Réactions des acteurs clés
Maison-Blanche. Trump a déclaré publiquement que l'Iran avait été « militairement vaincu ». L'administration intensifie la pression financière : le Trésor américain, dans le cadre de l'opération « Fureur économique », cible « l'infrastructure bancaire parallèle » de l'Iran, l'accès aux cryptomonnaies, la « flotte fantôme » et les raffineries indépendantes chinoises qui continuent d'acheter du pétrole iranien.
Iran. Téhéran qualifie ces actions de « terroristes et illégales ». L'ambassadeur iranien à l'ONU, Amir Saeid Iravani, a accusé les États-Unis de piraterie et de saisie de navires marchands. Le régime iranien, comme le note Suzanne Maloney, experte à la Brookings Institution, est prêt à imposer toutes les difficultés économiques à la population plutôt que de capituler.
OPEP+ et Émirats arabes unis. Au milieu de la crise, les Émirats arabes unis ont annoncé leur retrait de l'OPEP à compter du 1er mai 2026. Les Émirats étaient depuis longtemps mécontents des quotas et des désaccords avec l'Arabie saoudite. Cependant, tant que le détroit est fermé, augmenter la production est impossible, donc la décision est plus politique qu'économique.

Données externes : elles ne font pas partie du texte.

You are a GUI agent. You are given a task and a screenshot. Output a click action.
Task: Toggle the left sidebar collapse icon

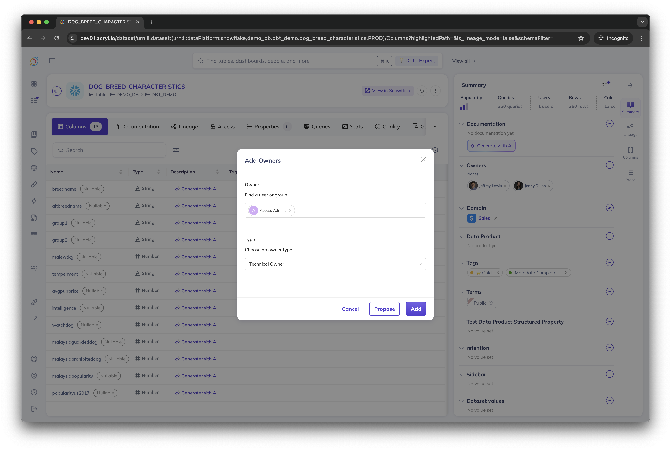tap(52, 61)
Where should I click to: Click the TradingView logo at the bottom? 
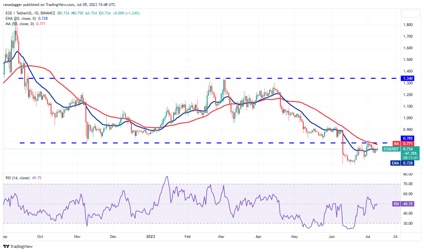click(18, 246)
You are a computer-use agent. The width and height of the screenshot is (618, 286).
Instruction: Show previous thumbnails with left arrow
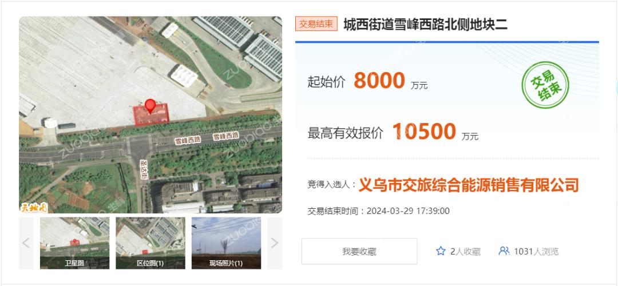(26, 243)
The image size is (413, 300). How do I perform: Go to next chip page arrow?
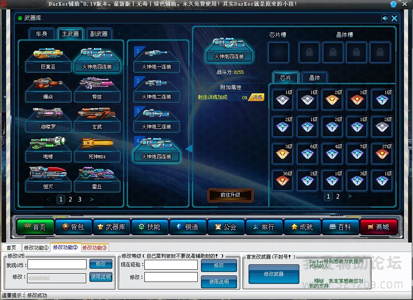tap(349, 196)
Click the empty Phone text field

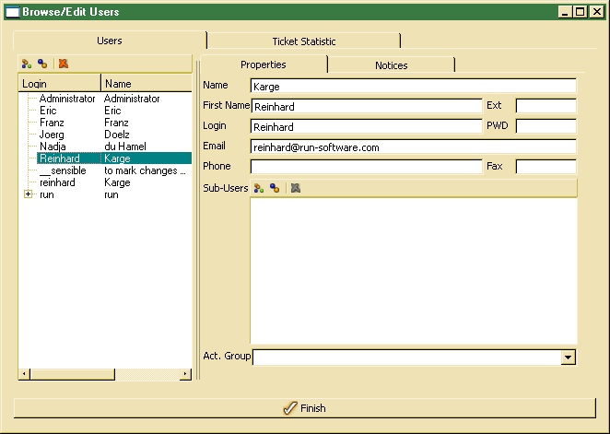(365, 167)
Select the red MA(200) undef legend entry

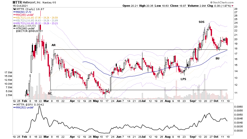point(24,15)
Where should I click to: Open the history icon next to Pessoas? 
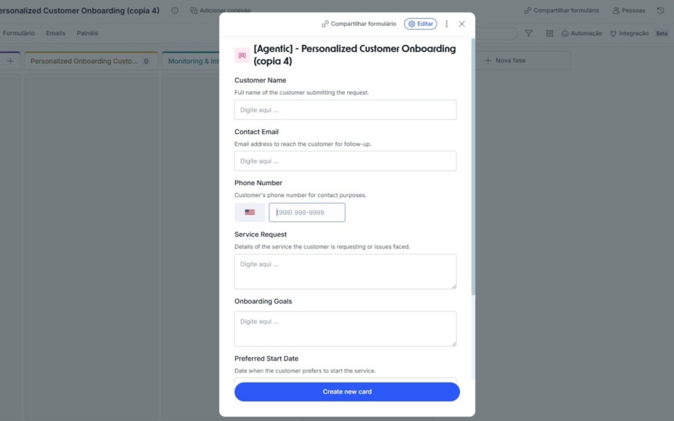[x=659, y=10]
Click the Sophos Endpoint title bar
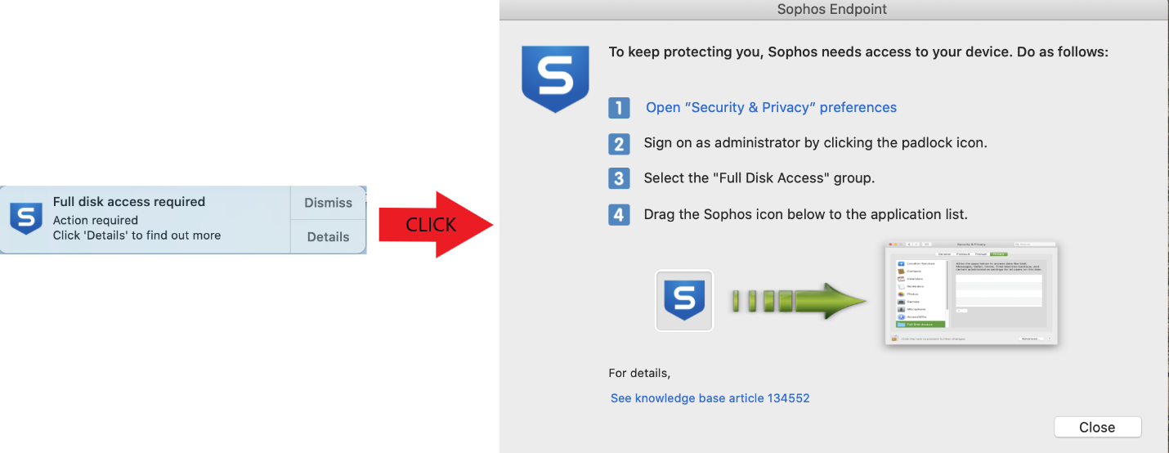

Chine et pays en développement. Les raffineries « indépendantes » chinoises – parmi les principaux acheteurs de pétrole iranien – ont été frappées par les sanctions américaines. Le problème plus large : le blocus nuira à l'ensemble des pays du Sud en raison de la hausse des prix des denrées alimentaires et des engrais.
Prévisions et conclusions
Le scénario du « blocus prolongé ». Trump a pris une décision stratégique : une guerre économique d'usure est préférable à une escalade militaire. Cela signifie que le détroit d'Ormuz restera fermé pendant au moins plusieurs mois, peut-être jusqu'à la fin 2026. Même si de nouvelles négociations suivent, l'expérience d'avril montre que Téhéran n'est pas prêt à capituler, et Washington n'est pas prêt à céder.
Conséquences économiques. Les prix du pétrole resteront au-dessus de 100 dollars, plus probablement dans la fourchette de 110 à 120 dollars. L'inflation américaine pourrait dépasser 4 % d'ici l'automne, mettant la Fed dans une impasse. La croissance mondiale ralentira à 2-2,5 % – pas tout à fait une récession, mais très proche. Les pays en développement, en particulier en Afrique et en Asie du Sud, seront confrontés à une crise alimentaire.

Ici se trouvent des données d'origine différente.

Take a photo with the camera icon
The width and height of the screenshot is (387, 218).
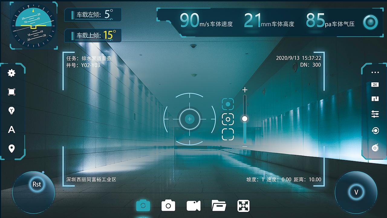(x=168, y=205)
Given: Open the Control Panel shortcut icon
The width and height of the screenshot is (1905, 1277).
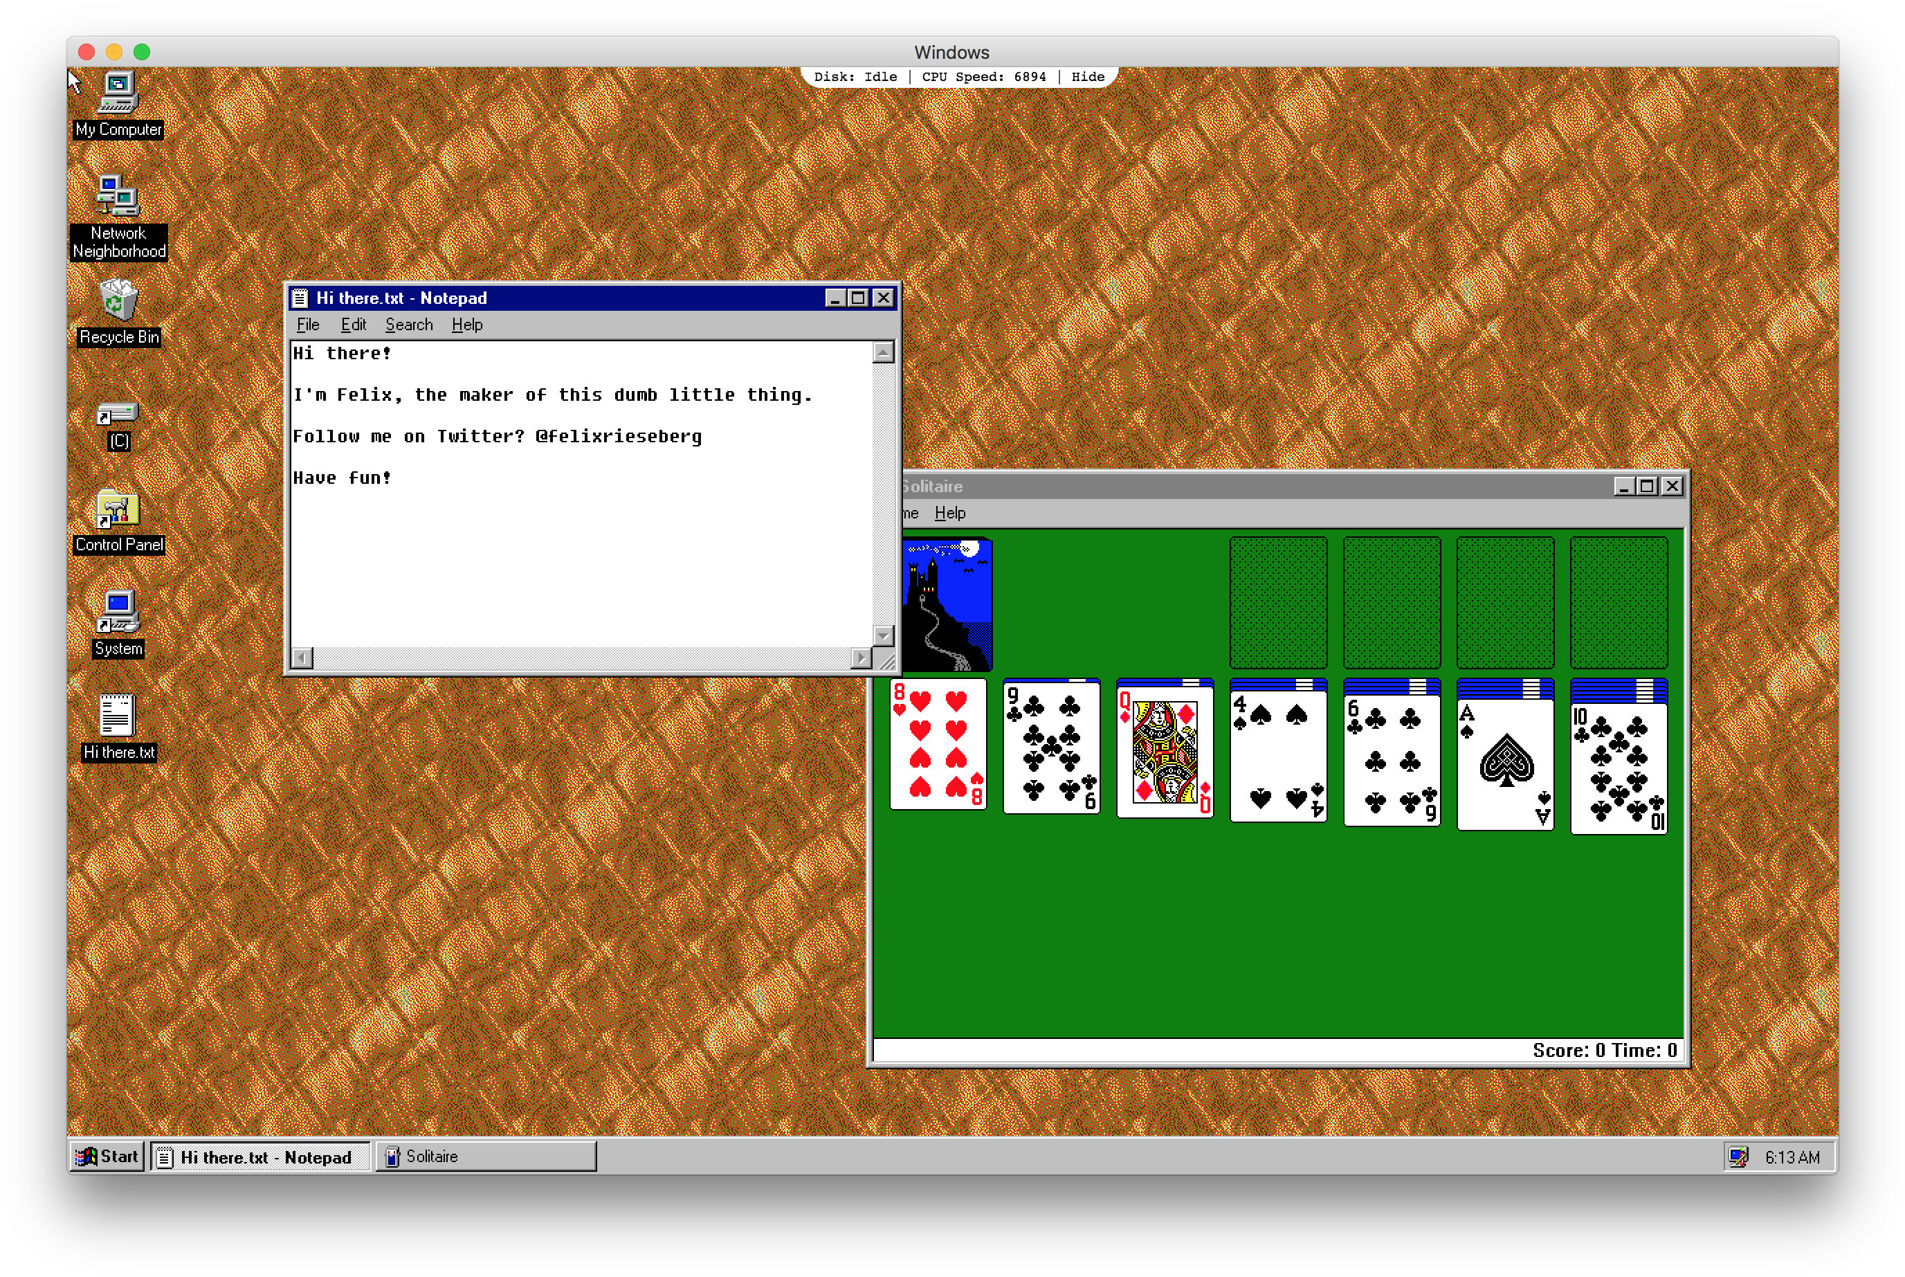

Qui gagne dans un long blocus ? Les États-Unis disposent de plus de ressources financières et militaires, mais aussi de plus de vulnérabilités – les élections de novembre, une inflation élevée, la dépendance à l'économie mondiale. L'Iran a moins de ressources mais une plus grande capacité à endurer les difficultés. Comme le notent les experts, un régime qui a déjà réprimé des manifestations de masse est prêt à « imposer des problèmes économiques à la population ».

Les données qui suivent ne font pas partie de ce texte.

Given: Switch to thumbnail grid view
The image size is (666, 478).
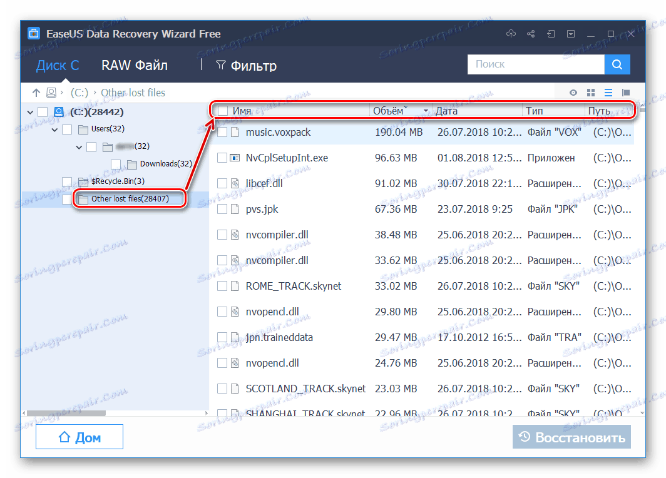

Conclusion principale. Trump parie que l'étranglement économique brisera l'Iran en premier. Mais le prix de ce pari pour le reste du monde pourrait être prohibitif. Le blocus, conçu comme une arme contre un seul État, endommage déjà l'ensemble de l'économie mondiale. Et plus il dure, plus les blessures sont profondes – des mauvaises récoltes en Asie aux pénuries de carburant en Europe. Dans cette guerre d'usure, il y aura plus de deux perdants.